Synonymous with wealth, glamour, power and opulence, the name “Waldorf” has figured into tales of Manhattan for generations. In movies it has meant everything from broken hearts to fortunes made. For Americans of all stripes, it has meant spending New Year’s Eve in front of the television watching Guy Lombardo and his Royal Canadians playing “Auld Lang Syne” from the hotel’s Starlight Roof.
One of the country’s more expensive overnights, the luxury hotel properly called the Waldorf Astoria New York is a superior stay for humble history lovers. Its story goes back to 1893 when the wealthy William Waldorf Astor opened his Waldorf Hotel on Fifth Avenue, attracting a monied clientele. William’s cousin, John Jacob Astor IV, opened a similar hotel right next door in 1897, drawing his well-to-do friends and associates. The two Astors linked their buildings with a corridor and the complex became known as the “Waldorf Astoria.”
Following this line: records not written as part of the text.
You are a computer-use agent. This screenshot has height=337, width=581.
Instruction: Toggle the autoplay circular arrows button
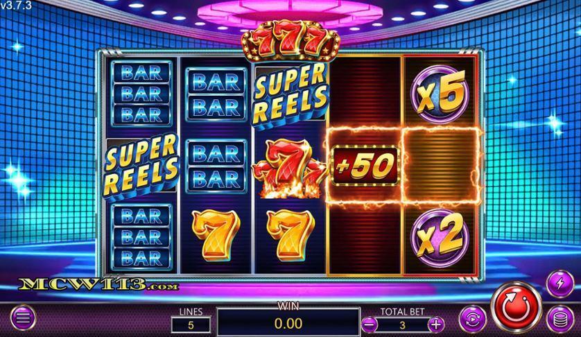tap(472, 318)
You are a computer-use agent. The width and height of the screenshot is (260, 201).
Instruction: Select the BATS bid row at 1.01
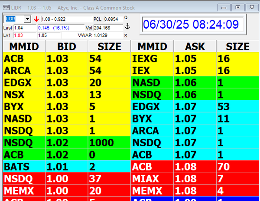pos(66,167)
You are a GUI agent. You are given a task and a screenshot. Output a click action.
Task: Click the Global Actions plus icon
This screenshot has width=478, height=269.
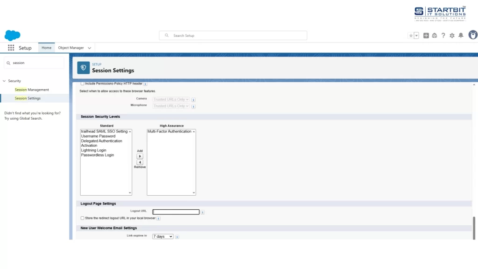[x=426, y=35]
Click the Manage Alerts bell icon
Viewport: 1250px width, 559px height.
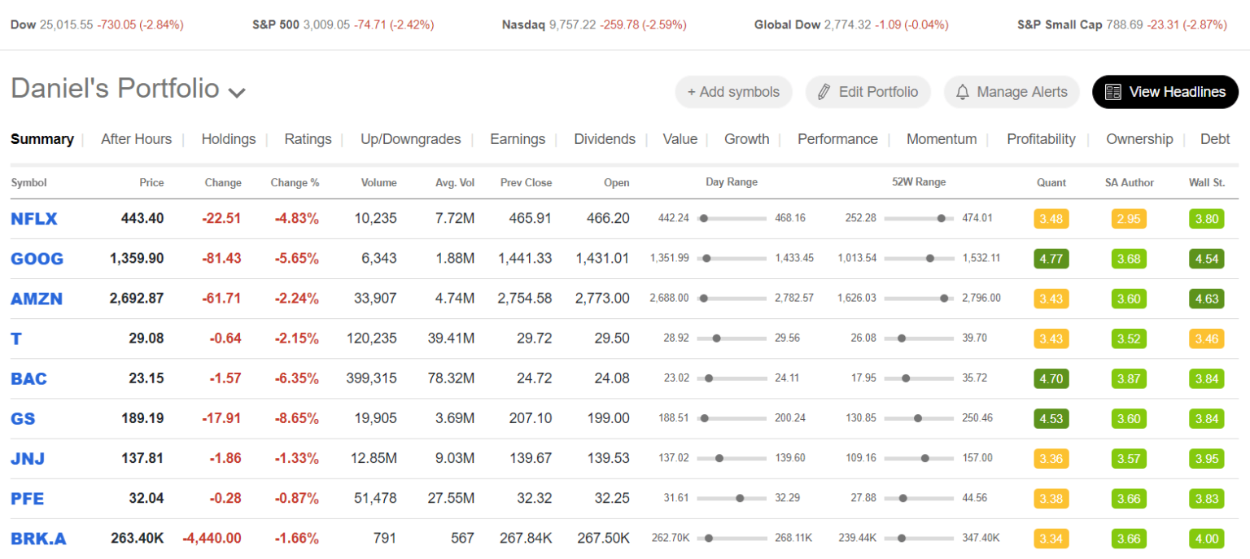[962, 91]
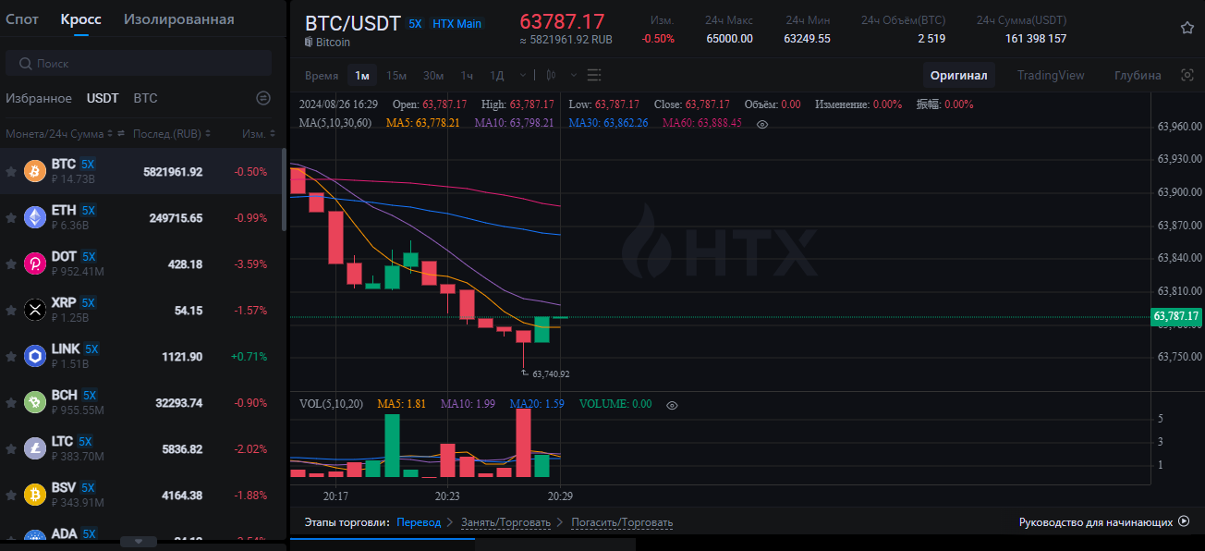Switch to the Изолированная margin tab
The height and width of the screenshot is (551, 1205).
178,19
In 1929 these successful luxury hotel owners sold their high-priced Manhattan real estate to make way for the Empire State Building. Profits from the deal went into building the present Waldorf Astoria New York. When it opened on October 1, 1931, to President Herbert Hoover’s words of congratulations broadcast on the radio, the 2,200-room New York luxury hotel was the earth’s largest, filling in the block from 49th to 50th Street and stretching 42 floors above the pavement.
Since opening as the world’s first skyscraper hotel in 1931, the Waldorf Astoria New York has played host to movie stars, royalty, business tycoons, and every U.S. president since Herbert Hoover, a permanent resident of the New York luxury hotel’s exclusive Waldorf Towers. In the words of one guidebook author, “There’s a certain electric thrill about being here, even among the well-heeled guests.”
Commonly called the “Waldorf,” this New York luxury hotel wove its way into the social history of the 30s, 40s and 50s. Its staff claims it was the first hotel to introduce room service, to abolish the separate ladies entrance and to encourage frequent guests to make their suites permanent homes; the top 12 floors, called the Waldorf Towers, are made up entirely of residential suites. Some of the Towers’ residents have been President Herbert Hoover and five-star generals Dwight Eisenhower, Douglas MacArthur and Omar Bradley.
The initial restoration of this New York luxury hotel’s Art Deco treasures in the 1980s revealed a long-lost cache of exquisite artwork that had been covered up for decades, victims of the “modernization” craze that swept the country in the 1950s and 60s. Underneath a carpet in the Park Avenue lobby, for example, was the magnificent, 148,000-piece “Wheel of Life” mosaic by French artist Louis Rigal, whose 13 allegorical oil murals on the adjacent walls were hidden under heavy draperies. A dropped ceiling covered ornate mouldings and gold leaf decorations. Art Deco medallions, grillwork, and other adornments are found throughout the hotel’s public areas.
With a pair of 42-story towers rising from an 18-story base, the Waldorf Astoria New York commands a prominent perch on majestic Park Avenue. The entrance to the Waldorf Towers is just around the comer on East 50th Street, and there’s another main portal on Lexington Avenue. Just short walks away are midtown landmarks like Grand Central Terminal, Rockefeller Center, and St. Patrick’s Cathedral, plus the smart shops of Fifth and Madison avenues.
The Waldorf’s lobby offers comfortable seating ensembles, accented with marble, dark wood, potted palms, and dim lamps, conveying overtones of formal living rooms from a bygone era. The dress code here stipulates “T-shirts, tank tops, faded jeans, cut-offs, and casual hats are not permitted” in the lobbies and lounges.
Dominating the Waldorf Astoria New York’s main lobby front desk area is an ornately carved bronze clock from the 1893 Chicago’s World Fair, which has become a symbol of this luxury hotel and a well-known meeting place. Set on an octagonal marble-and-mahogany base and topped with a shiny bronze Statue of Liberty, the two-ton, nine-foot-tall clock was made by Goldsmith of London. Carved faces on the sides include Queen Victoria, Benjamin Franklin, and Presidents George Washington, Andrew Jackson, and Ulysses S. Grant.
For people from all walks of life, staying or dining at the Waldorf Astoria New York is the ultimate Manhattan experience, a magic carpet ride fit for a king or queen. With flair and finesse, this imposing palace on Park Avenue treats every guest like royalty.